[Request]: Please swap "dimension label" for "measurement label" in the items between the lines holding "46 dimension label?" and "click(243, 72)", inclusive, and give those lines again with nothing else changed.

——————————

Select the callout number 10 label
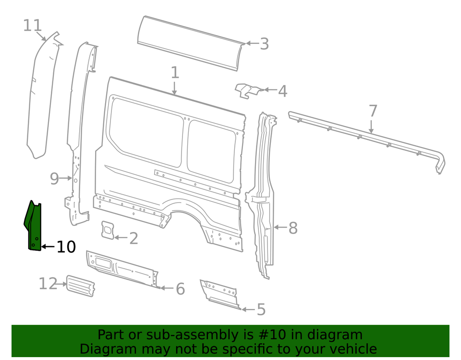pos(66,247)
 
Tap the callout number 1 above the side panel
pos(175,73)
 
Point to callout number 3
pos(264,44)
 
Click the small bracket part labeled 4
pos(248,90)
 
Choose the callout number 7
pos(373,111)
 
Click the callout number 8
pos(292,228)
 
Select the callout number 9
pos(54,179)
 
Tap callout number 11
pos(33,25)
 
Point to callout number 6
pos(180,289)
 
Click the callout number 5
pos(261,310)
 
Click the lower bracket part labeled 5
pos(219,293)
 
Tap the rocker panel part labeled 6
pos(122,269)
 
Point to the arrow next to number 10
pos(48,247)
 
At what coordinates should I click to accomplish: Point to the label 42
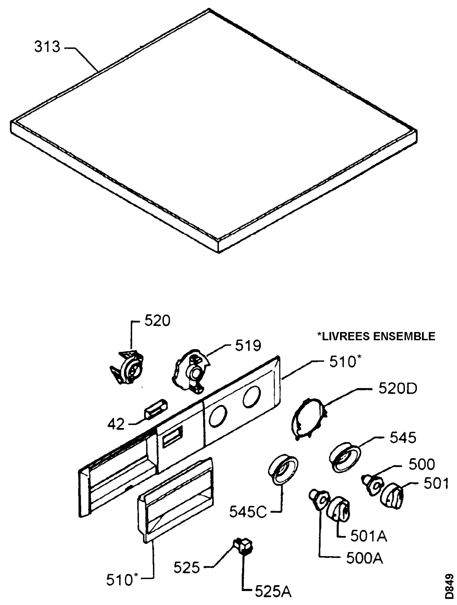(x=116, y=424)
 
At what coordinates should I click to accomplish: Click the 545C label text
(x=248, y=512)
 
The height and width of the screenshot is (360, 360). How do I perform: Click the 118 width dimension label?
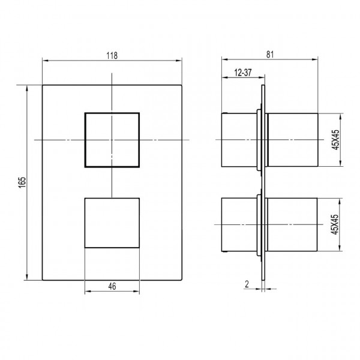click(112, 55)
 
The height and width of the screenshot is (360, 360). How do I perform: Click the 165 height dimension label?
click(22, 182)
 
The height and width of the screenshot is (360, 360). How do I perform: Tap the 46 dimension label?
click(112, 287)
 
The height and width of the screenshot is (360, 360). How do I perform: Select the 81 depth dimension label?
click(269, 55)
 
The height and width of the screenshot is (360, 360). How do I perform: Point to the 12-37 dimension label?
click(243, 72)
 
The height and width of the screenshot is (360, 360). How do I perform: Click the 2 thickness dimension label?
click(247, 285)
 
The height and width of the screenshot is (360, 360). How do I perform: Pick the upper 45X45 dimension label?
click(335, 140)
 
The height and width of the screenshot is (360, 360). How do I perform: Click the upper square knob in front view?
click(112, 140)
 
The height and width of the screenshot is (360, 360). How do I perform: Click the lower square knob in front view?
click(112, 223)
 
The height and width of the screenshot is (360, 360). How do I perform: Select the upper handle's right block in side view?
click(292, 140)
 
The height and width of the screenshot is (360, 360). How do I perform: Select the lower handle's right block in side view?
click(292, 226)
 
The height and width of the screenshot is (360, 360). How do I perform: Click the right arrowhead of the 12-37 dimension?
click(260, 78)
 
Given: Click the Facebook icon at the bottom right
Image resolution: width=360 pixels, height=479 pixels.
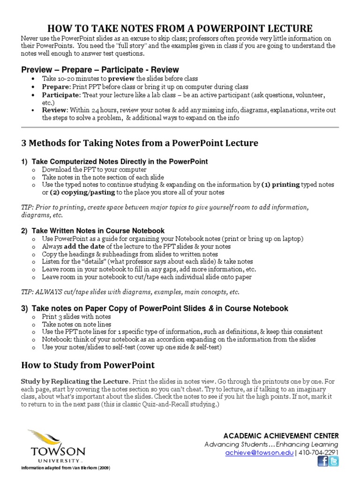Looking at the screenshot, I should (322, 462).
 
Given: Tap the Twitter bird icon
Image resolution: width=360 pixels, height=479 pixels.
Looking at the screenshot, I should (333, 462).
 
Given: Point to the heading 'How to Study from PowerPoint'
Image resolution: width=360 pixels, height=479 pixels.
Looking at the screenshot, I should (88, 365).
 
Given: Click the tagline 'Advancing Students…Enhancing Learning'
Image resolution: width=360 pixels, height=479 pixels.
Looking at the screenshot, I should (271, 444).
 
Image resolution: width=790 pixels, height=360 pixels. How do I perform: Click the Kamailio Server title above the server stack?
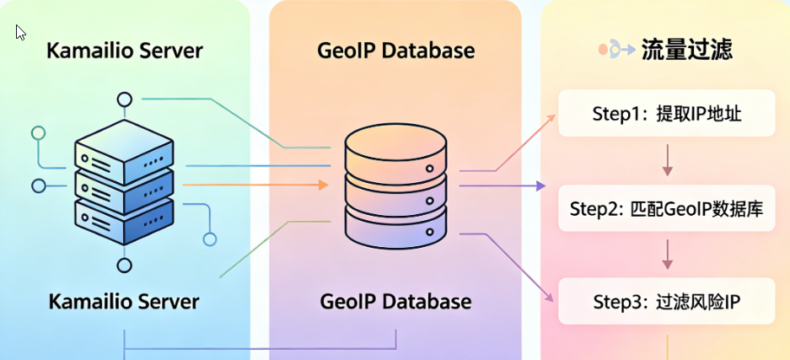[x=125, y=51]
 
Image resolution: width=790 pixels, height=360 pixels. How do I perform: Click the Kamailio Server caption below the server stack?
[x=124, y=301]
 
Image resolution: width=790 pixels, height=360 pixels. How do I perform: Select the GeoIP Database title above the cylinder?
[x=395, y=51]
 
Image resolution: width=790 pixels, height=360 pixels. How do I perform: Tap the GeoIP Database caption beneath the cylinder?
[x=395, y=301]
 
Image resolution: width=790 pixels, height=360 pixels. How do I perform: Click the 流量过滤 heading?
[x=686, y=50]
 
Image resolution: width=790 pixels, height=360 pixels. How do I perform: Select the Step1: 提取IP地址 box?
[x=667, y=114]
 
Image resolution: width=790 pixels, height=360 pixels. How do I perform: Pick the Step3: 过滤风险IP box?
[x=667, y=302]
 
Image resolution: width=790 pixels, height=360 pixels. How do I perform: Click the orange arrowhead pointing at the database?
[x=323, y=185]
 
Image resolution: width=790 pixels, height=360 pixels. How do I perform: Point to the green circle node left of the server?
[x=37, y=132]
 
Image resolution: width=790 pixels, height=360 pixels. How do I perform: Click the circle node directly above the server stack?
[x=125, y=100]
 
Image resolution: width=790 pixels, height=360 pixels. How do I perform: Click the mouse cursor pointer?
[x=20, y=32]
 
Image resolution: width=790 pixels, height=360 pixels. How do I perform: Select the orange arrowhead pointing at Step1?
[x=551, y=116]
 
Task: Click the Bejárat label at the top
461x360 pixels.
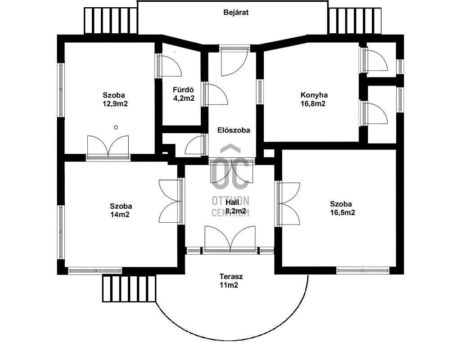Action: (236, 13)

——————————

[Written response]:
The height and width of the screenshot is (360, 360). How do I perform: Tap the 46 measurement label?
click(112, 287)
 
The height and width of the screenshot is (360, 360). How do I perform: Select the 81 depth measurement label?
click(269, 55)
 
The height and width of the screenshot is (360, 360). How do I perform: Point to the 12-37 measurement label?
click(243, 72)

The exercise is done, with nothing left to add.